> [Requirement]: Set down every entry exactly as it was written.

> [Data to examine]:
***

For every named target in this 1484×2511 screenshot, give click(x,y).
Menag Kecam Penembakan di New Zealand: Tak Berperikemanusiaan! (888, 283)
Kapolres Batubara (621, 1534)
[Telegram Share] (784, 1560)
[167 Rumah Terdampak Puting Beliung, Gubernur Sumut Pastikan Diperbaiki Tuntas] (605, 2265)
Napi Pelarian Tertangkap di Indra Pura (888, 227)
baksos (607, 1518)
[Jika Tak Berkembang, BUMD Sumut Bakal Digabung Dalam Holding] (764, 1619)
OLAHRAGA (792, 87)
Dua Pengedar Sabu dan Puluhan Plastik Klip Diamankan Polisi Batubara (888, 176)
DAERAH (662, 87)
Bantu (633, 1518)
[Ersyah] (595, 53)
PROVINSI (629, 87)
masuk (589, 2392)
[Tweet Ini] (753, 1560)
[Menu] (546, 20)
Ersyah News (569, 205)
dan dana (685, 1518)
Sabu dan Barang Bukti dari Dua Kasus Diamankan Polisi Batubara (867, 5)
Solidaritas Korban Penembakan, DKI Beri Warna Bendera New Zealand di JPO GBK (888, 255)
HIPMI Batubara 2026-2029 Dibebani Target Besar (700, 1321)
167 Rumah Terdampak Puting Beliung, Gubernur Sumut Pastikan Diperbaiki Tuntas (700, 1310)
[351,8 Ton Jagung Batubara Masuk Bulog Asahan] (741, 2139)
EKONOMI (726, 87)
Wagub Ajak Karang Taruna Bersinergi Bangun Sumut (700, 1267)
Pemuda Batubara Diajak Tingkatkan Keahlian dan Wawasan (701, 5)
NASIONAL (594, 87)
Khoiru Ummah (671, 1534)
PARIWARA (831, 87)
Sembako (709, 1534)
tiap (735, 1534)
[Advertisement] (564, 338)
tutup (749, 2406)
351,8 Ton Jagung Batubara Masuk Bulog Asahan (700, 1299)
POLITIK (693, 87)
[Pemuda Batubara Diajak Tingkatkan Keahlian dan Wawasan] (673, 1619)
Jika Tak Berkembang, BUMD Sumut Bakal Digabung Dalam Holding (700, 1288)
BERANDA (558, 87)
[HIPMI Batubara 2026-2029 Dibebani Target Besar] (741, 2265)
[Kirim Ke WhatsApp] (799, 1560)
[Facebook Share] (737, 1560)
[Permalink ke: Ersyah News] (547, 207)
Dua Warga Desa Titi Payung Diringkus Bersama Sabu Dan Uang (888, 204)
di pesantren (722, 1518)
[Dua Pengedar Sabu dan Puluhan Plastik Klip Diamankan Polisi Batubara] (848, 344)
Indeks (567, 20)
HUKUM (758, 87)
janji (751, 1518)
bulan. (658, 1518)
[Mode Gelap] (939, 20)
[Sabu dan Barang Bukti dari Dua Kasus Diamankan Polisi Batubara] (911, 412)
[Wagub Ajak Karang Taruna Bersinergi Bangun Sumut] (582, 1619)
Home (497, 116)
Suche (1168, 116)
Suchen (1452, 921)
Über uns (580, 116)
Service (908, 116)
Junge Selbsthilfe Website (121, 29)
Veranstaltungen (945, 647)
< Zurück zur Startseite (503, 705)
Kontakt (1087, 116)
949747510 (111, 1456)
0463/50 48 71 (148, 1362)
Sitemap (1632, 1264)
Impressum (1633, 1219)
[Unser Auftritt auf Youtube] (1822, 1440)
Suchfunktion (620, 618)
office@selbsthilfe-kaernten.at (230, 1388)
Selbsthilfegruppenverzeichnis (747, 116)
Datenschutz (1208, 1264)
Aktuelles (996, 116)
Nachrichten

***

> [Result below]:
For every named target in this 1484×2511 screenshot, give click(x,y).
Menag Kecam Penembakan di New Zealand: Tak Berperikemanusiaan! (888, 283)
Kapolres Batubara (621, 1534)
[Telegram Share] (784, 1560)
[167 Rumah Terdampak Puting Beliung, Gubernur Sumut Pastikan Diperbaiki Tuntas] (605, 2265)
Napi Pelarian Tertangkap di Indra Pura (888, 227)
baksos (607, 1518)
[Jika Tak Berkembang, BUMD Sumut Bakal Digabung Dalam Holding] (764, 1619)
OLAHRAGA (792, 87)
Dua Pengedar Sabu dan Puluhan Plastik Klip Diamankan Polisi Batubara (888, 176)
DAERAH (662, 87)
Bantu (633, 1518)
[Ersyah] (595, 53)
PROVINSI (629, 87)
masuk (589, 2392)
[Tweet Ini] (753, 1560)
[Menu] (546, 20)
Ersyah News (569, 205)
dan dana (685, 1518)
Sabu dan Barang Bukti dari Dua Kasus Diamankan Polisi Batubara (867, 5)
Solidaritas Korban Penembakan, DKI Beri Warna Bendera New Zealand di JPO GBK (888, 255)
HIPMI Batubara 2026-2029 Dibebani Target Besar (700, 1321)
167 Rumah Terdampak Puting Beliung, Gubernur Sumut Pastikan Diperbaiki Tuntas (700, 1310)
[351,8 Ton Jagung Batubara Masuk Bulog Asahan] (741, 2139)
EKONOMI (726, 87)
Wagub Ajak Karang Taruna Bersinergi Bangun Sumut (700, 1267)
Pemuda Batubara Diajak Tingkatkan Keahlian dan Wawasan (701, 5)
NASIONAL (594, 87)
Khoiru Ummah (671, 1534)
PARIWARA (831, 87)
Sembako (709, 1534)
tiap (735, 1534)
[Advertisement] (564, 338)
tutup (749, 2406)
351,8 Ton Jagung Batubara Masuk Bulog Asahan (700, 1299)
POLITIK (693, 87)
[Pemuda Batubara Diajak Tingkatkan Keahlian dan Wawasan] (673, 1619)
Jika Tak Berkembang, BUMD Sumut Bakal Digabung Dalam Holding (700, 1288)
BERANDA (558, 87)
[HIPMI Batubara 2026-2029 Dibebani Target Besar] (741, 2265)
[Kirim Ke WhatsApp] (799, 1560)
[Facebook Share] (737, 1560)
[Permalink ke: Ersyah News] (547, 207)
Dua Warga Desa Titi Payung Diringkus Bersama Sabu Dan Uang (888, 204)
di pesantren (722, 1518)
[Dua Pengedar Sabu dan Puluhan Plastik Klip Diamankan Polisi Batubara] (848, 344)
Indeks (567, 20)
HUKUM (758, 87)
janji (751, 1518)
bulan. (658, 1518)
[Mode Gelap] (939, 20)
[Sabu dan Barang Bukti dari Dua Kasus Diamankan Polisi Batubara] (911, 412)
[Wagub Ajak Karang Taruna Bersinergi Bangun Sumut] (582, 1619)
Home (497, 116)
Suche (1168, 116)
Suchen (1452, 921)
Über uns (580, 116)
Service (908, 116)
Junge Selbsthilfe Website (121, 29)
Veranstaltungen (945, 647)
< Zurück zur Startseite (503, 705)
Kontakt (1087, 116)
949747510 (111, 1456)
0463/50 48 71 (148, 1362)
Sitemap (1632, 1264)
Impressum (1633, 1219)
[Unser Auftritt auf Youtube] (1822, 1440)
Suchfunktion (620, 618)
office@selbsthilfe-kaernten.at (230, 1388)
Selbsthilfegruppenverzeichnis (747, 116)
Datenschutz (1208, 1264)
Aktuelles (996, 116)
Nachrichten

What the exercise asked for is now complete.